В душе Пьера теперь не происходило ничего подобного тому, что происходило в ней в подобных же обстоятельствах во время его сватовства с Элен.
Он не повторял, как тогда, с болезненным стыдом слов, сказанных им, не говорил себе: «Ах, зачем я не сказал этого, и зачем, зачем я сказал тогда „je vous aime“?» [я люблю вас] Теперь, напротив, каждое слово ее, свое он повторял в своем воображении со всеми подробностями лица, улыбки и ничего не хотел ни убавить, ни прибавить: хотел только повторять. Сомнений в том, хорошо ли, или дурно то, что он предпринял, – теперь не было и тени. Одно только страшное сомнение иногда приходило ему в голову. Не во сне ли все это? Не ошиблась ли княжна Марья? Не слишком ли я горд и самонадеян? Я верю; а вдруг, что и должно случиться, княжна Марья скажет ей, а она улыбнется и ответит: «Как странно! Он, верно, ошибся. Разве он не знает, что он человек, просто человек, а я?.. Я совсем другое, высшее».
Только это сомнение часто приходило Пьеру. Планов он тоже не делал теперь никаких. Ему казалось так невероятно предстоящее счастье, что стоило этому совершиться, и уж дальше ничего не могло быть. Все кончалось.
Радостное, неожиданное сумасшествие, к которому Пьер считал себя неспособным, овладело им. Весь смысл жизни, не для него одного, но для всего мира, казался ему заключающимся только в его любви и в возможности ее любви к нему. Иногда все люди казались ему занятыми только одним – его будущим счастьем. Ему казалось иногда, что все они радуются так же, как и он сам, и только стараются скрыть эту радость, притворяясь занятыми другими интересами. В каждом слове и движении он видел намеки на свое счастие. Он часто удивлял людей, встречавшихся с ним, своими значительными, выражавшими тайное согласие, счастливыми взглядами и улыбками. Но когда он понимал, что люди могли не знать про его счастье, он от всей души жалел их и испытывал желание как нибудь объяснить им, что все то, чем они заняты, есть совершенный вздор и пустяки, не стоящие внимания.

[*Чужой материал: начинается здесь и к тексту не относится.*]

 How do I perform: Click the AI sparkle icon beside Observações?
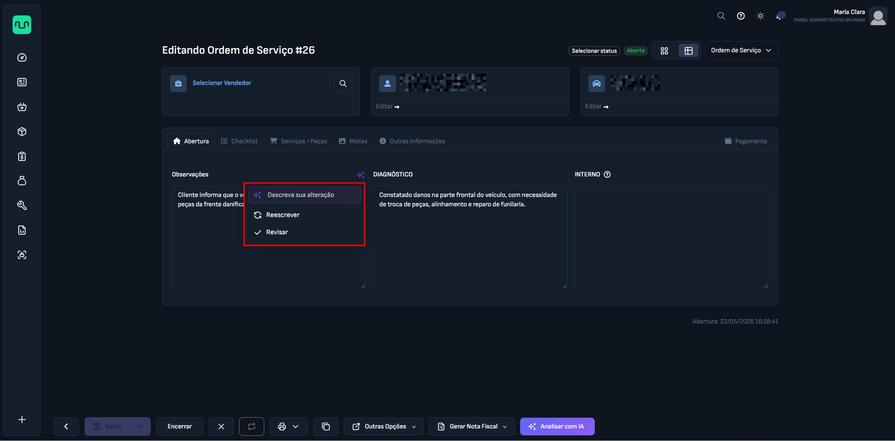[x=361, y=175]
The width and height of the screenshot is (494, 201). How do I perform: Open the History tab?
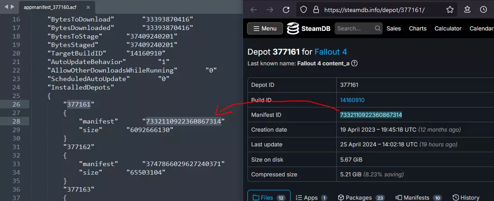(466, 197)
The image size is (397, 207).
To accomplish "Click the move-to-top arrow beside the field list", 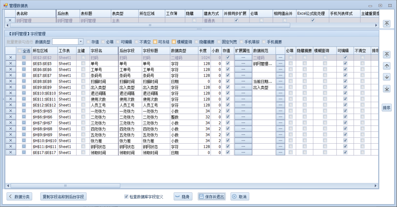I will point(387,55).
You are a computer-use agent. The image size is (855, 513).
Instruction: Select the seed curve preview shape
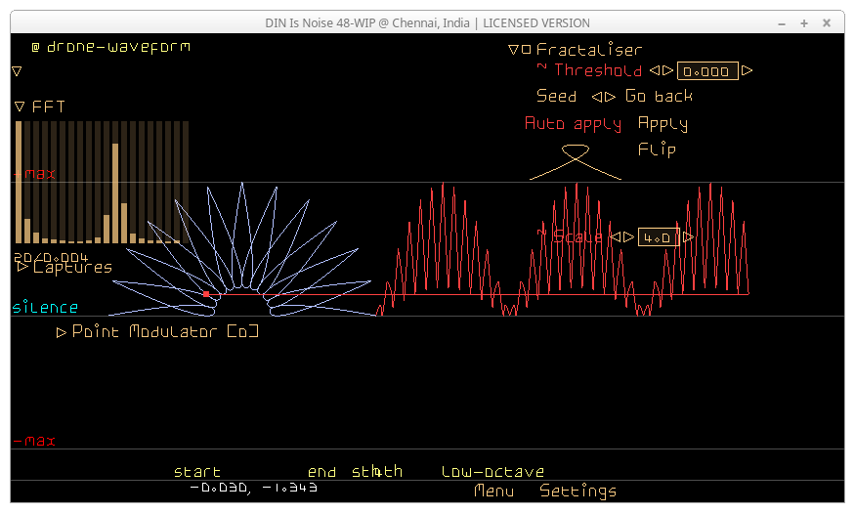[575, 161]
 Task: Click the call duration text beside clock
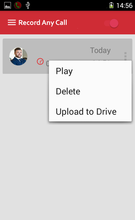(x=48, y=64)
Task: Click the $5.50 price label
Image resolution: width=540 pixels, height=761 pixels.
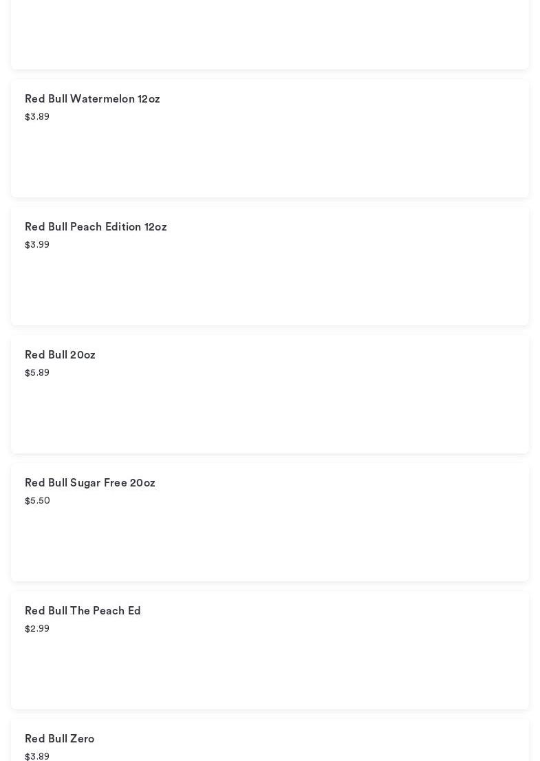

Когда ему предлагали служить или когда обсуждали какие нибудь общие, государственные дела и войну, предполагая, что от такого или такого исхода такого то события зависит счастие всех людей, он слушал с кроткой соболезнующею улыбкой и удивлял говоривших с ним людей своими странными замечаниями. Но как те люди, которые казались Пьеру понимающими настоящий смысл жизни, то есть его чувство, так и те несчастные, которые, очевидно, не понимали этого, – все люди в этот период времени представлялись ему в таком ярком свете сиявшего в нем чувства, что без малейшего усилия, он сразу, встречаясь с каким бы то ни было человеком, видел в нем все, что было хорошего и достойного любви.
Рассматривая дела и бумаги своей покойной жены, он к ее памяти не испытывал никакого чувства, кроме жалости в том, что она не знала того счастья, которое он знал теперь. Князь Василий, особенно гордый теперь получением нового места и звезды, представлялся ему трогательным, добрым и жалким стариком.
Пьер часто потом вспоминал это время счастливого безумия. Все суждения, которые он составил себе о людях и обстоятельствах за этот период времени, остались для него навсегда верными. Он не только не отрекался впоследствии от этих взглядов на людей и вещи, но, напротив, в внутренних сомнениях и противуречиях прибегал к тому взгляду, который он имел в это время безумия, и взгляд этот всегда оказывался верен.
«Может быть, – думал он, – я и казался тогда странен и смешон; но я тогда не был так безумен, как казалось. Напротив, я был тогда умнее и проницательнее, чем когда либо, и понимал все, что стоит понимать в жизни, потому что… я был счастлив».
Безумие Пьера состояло в том, что он не дожидался, как прежде, личных причин, которые он называл достоинствами людей, для того чтобы любить их, а любовь переполняла его сердце, и он, беспричинно любя людей, находил несомненные причины, за которые стоило любить их.


С первого того вечера, когда Наташа, после отъезда Пьера, с радостно насмешливой улыбкой сказала княжне Марье, что он точно, ну точно из бани, и сюртучок, и стриженый, с этой минуты что то скрытое и самой ей неизвестное, но непреодолимое проснулось в душе Наташи.